◆ Sayfa metni:
Öyle olsa bile, Nijerya’nın siyasi manzarasında nesiller boyu bir kayma yaşandığına dair işaretler var. Genç kuşak Nijeryalılar arasındaki siyasi tartışmalar giderek politikacıların performansına, hükümet politikalarına ve vatandaşların kendi beklenti ve isteklerine odaklanmaktadır. İçi boş vaatler ve kendi kendine hizmet eden politikacıların yerini alabilecek yeni bir seçmen kuşağı -bir araya gelmesi ve politik normları değiştirmesi yıllar alabilir- şekillenmeye başlıyor.
Nijerya’nın eski askeri liderleri, sivil idarenin ortaya çıkmasından yaklaşık yirmi yıl sonra politika üzerinde güçlü bir etkiye sahip. Buhari, 1983-1985 yılları arasında devlet başkanlığı yapan emekli bir general, 1999-2007 arasında başkanlık yapan Olusegun Obasanjo ve 1985-1993 yılları arasında hüküm süren İbrahim Babangida gibi isimler siyasi etkilerini kullanmaya devam ediyorlar
Seçimlere az bir süre kala, Nijeryalıların çoğu gergin ve endişeli bir bekleyiş içerisinde, çünkü iki lider başkan adayının hiçbiri gerçek bir umut vadetmiyor.

◆ Kayıt kümesi:
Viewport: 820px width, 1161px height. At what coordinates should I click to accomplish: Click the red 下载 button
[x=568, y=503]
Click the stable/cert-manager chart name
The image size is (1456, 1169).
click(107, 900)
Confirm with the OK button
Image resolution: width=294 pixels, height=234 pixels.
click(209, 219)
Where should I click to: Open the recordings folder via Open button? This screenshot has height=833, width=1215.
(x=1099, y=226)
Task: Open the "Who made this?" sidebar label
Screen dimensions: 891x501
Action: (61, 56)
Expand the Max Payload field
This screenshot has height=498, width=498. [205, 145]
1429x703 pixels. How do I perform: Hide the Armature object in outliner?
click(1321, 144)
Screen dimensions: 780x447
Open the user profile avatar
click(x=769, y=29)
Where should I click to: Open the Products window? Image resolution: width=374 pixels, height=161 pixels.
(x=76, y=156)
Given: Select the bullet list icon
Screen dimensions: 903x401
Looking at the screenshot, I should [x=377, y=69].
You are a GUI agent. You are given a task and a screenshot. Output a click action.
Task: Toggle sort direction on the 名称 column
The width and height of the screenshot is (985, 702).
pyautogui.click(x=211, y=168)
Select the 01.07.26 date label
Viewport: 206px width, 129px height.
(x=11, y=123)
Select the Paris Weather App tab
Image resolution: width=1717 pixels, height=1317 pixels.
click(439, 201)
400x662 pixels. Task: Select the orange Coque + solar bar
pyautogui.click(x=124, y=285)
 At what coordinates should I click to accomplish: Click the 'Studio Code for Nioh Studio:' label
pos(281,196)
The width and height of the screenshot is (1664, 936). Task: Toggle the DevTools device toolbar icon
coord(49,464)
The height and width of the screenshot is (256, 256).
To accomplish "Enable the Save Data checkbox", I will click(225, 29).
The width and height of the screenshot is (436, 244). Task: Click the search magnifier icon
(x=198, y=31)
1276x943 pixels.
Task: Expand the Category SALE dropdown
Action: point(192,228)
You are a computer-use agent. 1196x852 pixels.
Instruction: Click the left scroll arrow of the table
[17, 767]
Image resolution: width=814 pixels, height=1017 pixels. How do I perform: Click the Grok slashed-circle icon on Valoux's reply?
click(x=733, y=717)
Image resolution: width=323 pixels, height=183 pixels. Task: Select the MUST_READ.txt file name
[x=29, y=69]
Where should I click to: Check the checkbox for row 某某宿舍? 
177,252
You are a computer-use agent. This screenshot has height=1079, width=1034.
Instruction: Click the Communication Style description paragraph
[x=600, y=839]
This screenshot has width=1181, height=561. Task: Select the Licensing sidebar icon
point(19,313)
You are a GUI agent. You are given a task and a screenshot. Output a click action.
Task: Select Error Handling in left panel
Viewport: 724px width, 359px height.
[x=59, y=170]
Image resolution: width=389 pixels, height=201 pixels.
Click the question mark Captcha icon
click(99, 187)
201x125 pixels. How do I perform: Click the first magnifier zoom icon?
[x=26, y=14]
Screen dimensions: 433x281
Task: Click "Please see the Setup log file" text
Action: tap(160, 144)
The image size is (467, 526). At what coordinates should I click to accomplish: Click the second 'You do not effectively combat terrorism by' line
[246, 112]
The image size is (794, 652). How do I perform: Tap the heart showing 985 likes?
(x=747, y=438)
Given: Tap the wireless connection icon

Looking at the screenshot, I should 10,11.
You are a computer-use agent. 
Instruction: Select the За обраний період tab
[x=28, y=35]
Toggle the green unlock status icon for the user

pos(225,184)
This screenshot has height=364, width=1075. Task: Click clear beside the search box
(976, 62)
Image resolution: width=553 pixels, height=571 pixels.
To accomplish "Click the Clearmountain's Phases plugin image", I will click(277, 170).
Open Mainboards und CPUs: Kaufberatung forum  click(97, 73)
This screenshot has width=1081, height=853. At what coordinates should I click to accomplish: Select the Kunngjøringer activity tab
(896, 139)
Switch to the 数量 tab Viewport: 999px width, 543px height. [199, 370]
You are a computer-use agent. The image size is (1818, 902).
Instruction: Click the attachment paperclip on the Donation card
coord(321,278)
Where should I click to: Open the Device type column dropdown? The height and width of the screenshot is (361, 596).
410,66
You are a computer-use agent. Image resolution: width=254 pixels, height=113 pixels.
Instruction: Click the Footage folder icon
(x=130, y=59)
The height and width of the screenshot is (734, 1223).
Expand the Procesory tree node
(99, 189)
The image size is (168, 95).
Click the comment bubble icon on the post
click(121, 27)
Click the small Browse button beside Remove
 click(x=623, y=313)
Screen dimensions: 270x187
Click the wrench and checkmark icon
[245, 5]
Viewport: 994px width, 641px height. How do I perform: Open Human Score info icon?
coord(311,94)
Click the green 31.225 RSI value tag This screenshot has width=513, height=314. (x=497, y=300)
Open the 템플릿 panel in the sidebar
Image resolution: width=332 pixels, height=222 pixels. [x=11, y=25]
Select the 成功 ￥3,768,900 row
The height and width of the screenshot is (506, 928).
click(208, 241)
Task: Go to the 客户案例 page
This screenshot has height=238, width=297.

◆ Görevin amacı:
Yukarıdaki Nijerya siyaseti metnine göre şu soruları yanıtlayın:
1. Genç kuşak Nijeryalılar arasındaki siyasi tartışmalar giderek nelere odaklanıyor?
2. Buhari hangi yıllar arasında devlet başkanlığı yaptı?
3. Seçimlere az bir süre kala Nijeryalıların çoğu neden gergin ve endişeli bir bekleyiş içinde?

◆ Alıştırma sonucu:
1. Politikacıların performansına, hükümet politikalarına ve vatandaşların kendi beklenti ve isteklerine.
2. 1983-1985 yılları arasında.
3. Çünkü iki lider başkan adayının hiçbiri gerçek bir umut vadetmiyor.